Step 3: Configure Complete Step

Wire everything together in your supervision tree:

defmodule AnswerProcessing.MyStep do
  use AnswerProcessing.Step,
    implementation: AnswerProcessing.MyStepImpl,
    producer: [queue_name: "my_step"],
    pipeline: [queue: "my_step.worker"]
end

# In supervisor
children = [
  {AnswerProcessing.MyStep.Producer, connection: rabbitmq_connection},
  {AnswerProcessing.MyStep.Pipeline,
   connection: rabbitmq_connection,
   next_step: AnswerProcessing.NextStep
  }
]

Supervisor.start_link(children, strategy: :one_for_one)

Key Benefits

Automatic Retry Without Custom Timers

RabbitMQ's TTL + DLX combination provides time-delayed reprocessing automatically. No GenServer timers, no external schedulers, no manual tracking. The message broker handles everything.

Failure Isolation

Dead queue separates permanent failures from transient ones. Your monitoring system can alert on dead queue growth, while retry queue fluctuations are normal and expected.

No Message Loss

Every message exists in exactly one queue at all times. Worker, retry, or dead. Nothing falls through the cracks. Durable queues survive broker restarts.

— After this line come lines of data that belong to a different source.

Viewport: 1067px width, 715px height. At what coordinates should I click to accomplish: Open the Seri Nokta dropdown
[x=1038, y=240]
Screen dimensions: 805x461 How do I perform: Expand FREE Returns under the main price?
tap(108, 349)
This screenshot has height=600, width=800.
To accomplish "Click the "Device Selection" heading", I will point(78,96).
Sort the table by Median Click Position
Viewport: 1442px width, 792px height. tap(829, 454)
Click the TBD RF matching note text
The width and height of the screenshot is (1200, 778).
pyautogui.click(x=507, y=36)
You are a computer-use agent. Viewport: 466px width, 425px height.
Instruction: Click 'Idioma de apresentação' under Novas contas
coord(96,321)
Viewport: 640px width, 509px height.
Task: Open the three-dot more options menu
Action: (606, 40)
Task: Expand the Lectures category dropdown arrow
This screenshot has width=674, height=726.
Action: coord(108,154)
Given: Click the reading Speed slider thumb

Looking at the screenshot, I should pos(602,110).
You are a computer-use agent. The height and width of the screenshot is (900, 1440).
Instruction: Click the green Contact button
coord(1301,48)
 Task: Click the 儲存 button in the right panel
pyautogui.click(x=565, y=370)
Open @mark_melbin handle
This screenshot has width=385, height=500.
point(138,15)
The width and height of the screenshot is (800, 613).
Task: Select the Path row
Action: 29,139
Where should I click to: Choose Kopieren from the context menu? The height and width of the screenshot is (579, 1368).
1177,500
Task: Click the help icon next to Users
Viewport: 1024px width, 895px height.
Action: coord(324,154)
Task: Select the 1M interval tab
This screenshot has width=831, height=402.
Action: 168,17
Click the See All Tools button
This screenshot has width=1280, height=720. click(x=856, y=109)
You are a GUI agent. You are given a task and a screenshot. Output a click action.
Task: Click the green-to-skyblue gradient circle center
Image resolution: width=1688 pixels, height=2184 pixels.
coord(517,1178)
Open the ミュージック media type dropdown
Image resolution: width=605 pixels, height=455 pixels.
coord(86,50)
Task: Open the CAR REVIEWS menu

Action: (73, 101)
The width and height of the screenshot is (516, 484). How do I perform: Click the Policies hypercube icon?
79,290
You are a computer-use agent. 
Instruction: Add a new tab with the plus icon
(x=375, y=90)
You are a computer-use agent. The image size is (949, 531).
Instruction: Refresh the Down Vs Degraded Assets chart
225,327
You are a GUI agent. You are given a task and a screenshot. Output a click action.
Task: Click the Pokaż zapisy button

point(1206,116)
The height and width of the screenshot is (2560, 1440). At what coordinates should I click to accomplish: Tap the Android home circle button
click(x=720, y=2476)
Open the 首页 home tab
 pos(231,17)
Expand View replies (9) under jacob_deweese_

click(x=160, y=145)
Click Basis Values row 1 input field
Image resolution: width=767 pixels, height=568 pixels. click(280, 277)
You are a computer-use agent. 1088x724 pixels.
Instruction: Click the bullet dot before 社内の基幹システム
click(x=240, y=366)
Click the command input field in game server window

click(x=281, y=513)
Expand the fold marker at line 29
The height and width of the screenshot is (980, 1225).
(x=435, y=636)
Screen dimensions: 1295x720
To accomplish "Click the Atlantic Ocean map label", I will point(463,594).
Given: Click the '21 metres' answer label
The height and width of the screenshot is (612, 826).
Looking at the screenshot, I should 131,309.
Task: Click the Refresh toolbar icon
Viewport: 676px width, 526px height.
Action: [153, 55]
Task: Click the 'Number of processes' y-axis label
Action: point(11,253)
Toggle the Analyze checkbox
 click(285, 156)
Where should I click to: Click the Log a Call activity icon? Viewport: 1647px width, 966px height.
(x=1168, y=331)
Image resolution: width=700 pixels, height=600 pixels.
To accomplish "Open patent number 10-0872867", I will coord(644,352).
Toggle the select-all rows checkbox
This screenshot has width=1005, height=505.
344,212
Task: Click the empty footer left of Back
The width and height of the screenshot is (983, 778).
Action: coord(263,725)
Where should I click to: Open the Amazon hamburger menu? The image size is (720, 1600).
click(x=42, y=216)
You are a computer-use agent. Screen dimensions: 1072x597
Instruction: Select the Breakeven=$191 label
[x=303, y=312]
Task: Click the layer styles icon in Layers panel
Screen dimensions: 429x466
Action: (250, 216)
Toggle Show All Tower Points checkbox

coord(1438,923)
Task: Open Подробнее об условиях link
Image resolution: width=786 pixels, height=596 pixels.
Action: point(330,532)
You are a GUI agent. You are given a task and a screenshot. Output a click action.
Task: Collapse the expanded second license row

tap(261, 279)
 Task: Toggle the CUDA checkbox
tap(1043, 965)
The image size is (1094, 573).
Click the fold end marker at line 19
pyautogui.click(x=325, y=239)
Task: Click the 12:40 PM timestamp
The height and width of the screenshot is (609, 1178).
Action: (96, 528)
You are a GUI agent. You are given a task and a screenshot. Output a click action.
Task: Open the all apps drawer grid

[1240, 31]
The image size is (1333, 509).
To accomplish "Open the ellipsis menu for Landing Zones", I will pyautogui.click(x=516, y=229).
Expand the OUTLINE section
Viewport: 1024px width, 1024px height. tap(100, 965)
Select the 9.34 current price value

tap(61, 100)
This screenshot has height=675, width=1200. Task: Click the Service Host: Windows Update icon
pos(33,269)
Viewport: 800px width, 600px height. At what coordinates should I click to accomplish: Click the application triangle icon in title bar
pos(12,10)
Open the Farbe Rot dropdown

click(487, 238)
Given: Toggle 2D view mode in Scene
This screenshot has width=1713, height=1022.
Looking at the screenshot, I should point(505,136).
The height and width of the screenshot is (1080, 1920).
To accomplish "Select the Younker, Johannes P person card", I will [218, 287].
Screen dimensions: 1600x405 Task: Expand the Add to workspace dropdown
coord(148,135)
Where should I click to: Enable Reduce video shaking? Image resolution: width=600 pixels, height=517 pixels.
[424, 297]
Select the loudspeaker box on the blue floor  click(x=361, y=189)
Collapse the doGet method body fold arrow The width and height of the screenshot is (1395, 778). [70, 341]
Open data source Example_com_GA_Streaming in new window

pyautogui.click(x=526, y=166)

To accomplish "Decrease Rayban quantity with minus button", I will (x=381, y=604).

Independent Queue Monitoring

Each queue provides distinct metrics. Worker queue depth indicates processing capacity. Retry queue shows transient failure rate. Dead queue reveals systemic problems requiring attention.

Stateless Pipeline Logic

Broadway callbacks remain stateless. No retry state tracking, no timer management, no complex error handling logic. The infrastructure handles retry mechanics.

Broadway's Role

Broadway focuses on what it does best:

Message acknowledgment - Handles successful and failed message acknowledgment
Failure isolation - Processes messages through stateless callbacks
Immediate acknowledgment - Prevents RabbitMQ redelivery by acknowledging failures immediately

Broadway does NOT handle:

Retry logic - Delegated to producer/pipeline routing decisions
TTL management - Handled by RabbitMQ queue configuration
DLQ routing - Implemented at infrastructure level

This separation of concerns keeps the architecture clean and maintainable.

Production Considerations

Monitoring and Alerting

Monitor queue depths independently:

Worker queue - Alert on sustained high depth (processing bottleneck)
Retry queue - Track for transient failure patterns
Dead queue - Alert immediately on growth (systemic issues)

Message Expiration Tuning

Adjust exponential backoff parameters based on your failure characteristics. Network issues might need shorter delays, while rate-limited APIs benefit from longer waits.

Dead Queue Processing

Implement tooling to inspect and reprocess dead queue messages. Consider administrative endpoints for manual retry or batch reprocessing after fixing underlying issues.

Retry Count Persistence

Store retry count in message payload, not headers. This ensures retry tracking survives message transformations and provides debugging visibility.

Key Takeaways

Infrastructure-level retries using RabbitMQ TTL and Dead Letter Exchange
Three-queue architecture separating worker, retry, and dead messages
Exponential backoff implemented through increasing TTL values
Stateless Broadway pipelines with routing decisions in handle_failed/2
No message loss with durable queues and explicit acknowledgment
Independent monitoring for worker, retry, and dead queue health
Clean separation between Broadway processing and retry infrastructure

The Dead Letter Queue pattern with Broadway and RabbitMQ provides production-grade message processing resilience. By leveraging infrastructure capabilities, you build robust systems without complex application logic.